[START Quoted passage]

Angela Merkel has just become German Chancellor for the fourth time. It has been a rough six months, but her strength is that she remains unflustered amid turbulence, uncertainties and setbacks. As coalition talks dragged on fruitlessly for months, Merkel was criticised, her leadership undermined, her authority questioned, her political obituary written. Nicknamed 'Mutti' or Mum and 'Mother Europe', Merkel was weakened. But she stayed the course. Six months after a fractured election verdict, she has finally, painstakingly formed a coalition, forged after significant sacrifices, concessions and appeasing fierce critics.
Merkel’s conservative Christian Democratic Union (CDU) was the single largest party in the elections last September. But it was the party’s worst performance since World War II. People blamed Merkel for her policies that led to a million migrants, mostly Syrian refugees, flooding Europe in 2015. That provoked many voters to flee to the anti-migrant, far right AfD (Alternative für Deutschland), now the third largest party and entering the German parliament, the Bundestag, for the first time.

[END Quoted passage]
[START Data extract]

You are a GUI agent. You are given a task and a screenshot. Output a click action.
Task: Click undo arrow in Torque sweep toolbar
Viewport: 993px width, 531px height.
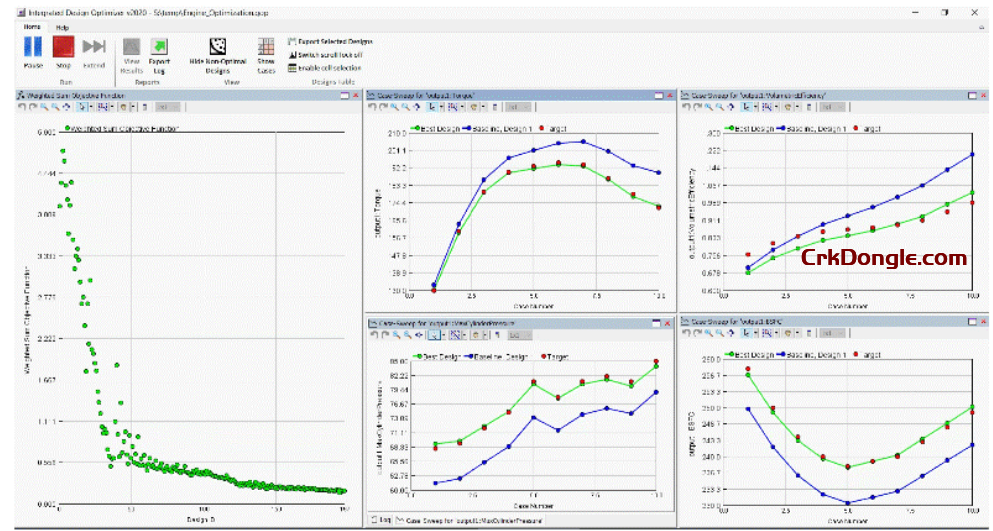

[END Data extract]

Work to do: Please continue the piece on Angela Merkel's fourth term as German Chancellor, picking up after its final paragraph about the AfD entering the Bundestag.

Output:
Merkel's CDU and its sister party, the Christian Social Union (CSU), initially struggled for a coalition with the Green Party and the business-friendly Free Democratic Party. Talks collapsed due to the inherent contradictions. That left one choice—somehow woo the Social Democrats (SPD). Merkel’s CDU and SPD are Germany’s two main parties, but the SPD’s “grand coalition” partnership in the previous two Merkel governments alienated its traditional voters. They bled severely in the September elections, getting the least number of votes since World War II. They decided to sit in opposition and “reflect”.
But contemplation has no place in realpolitik. Europe’s powerhouse needed a government. The ongoing political paralysis was creating a policy vacuum and economic uncertainty. In a painful concession, Merkel gave up the finance ministry —always held by her party—to lure the SPD into the grand coalition. For the past eight years, the job was held by CDU’s Wolfgang Schaeuble, a divisive figure whose rigid emphasis on fiscal discipline in the European Union was admired in Germany and northern European countries, while loathed in debt-ridden southern countries. In an interview with the public broadcaster ZDF, Merkel acknowledged the anger in her party, saying “I understand the disappointment. After so many years in which Wolfgang Schaeuble held the finance ministry, himself becoming an institution, it was hard for many of us that we couldn’t hold on to that ministry.”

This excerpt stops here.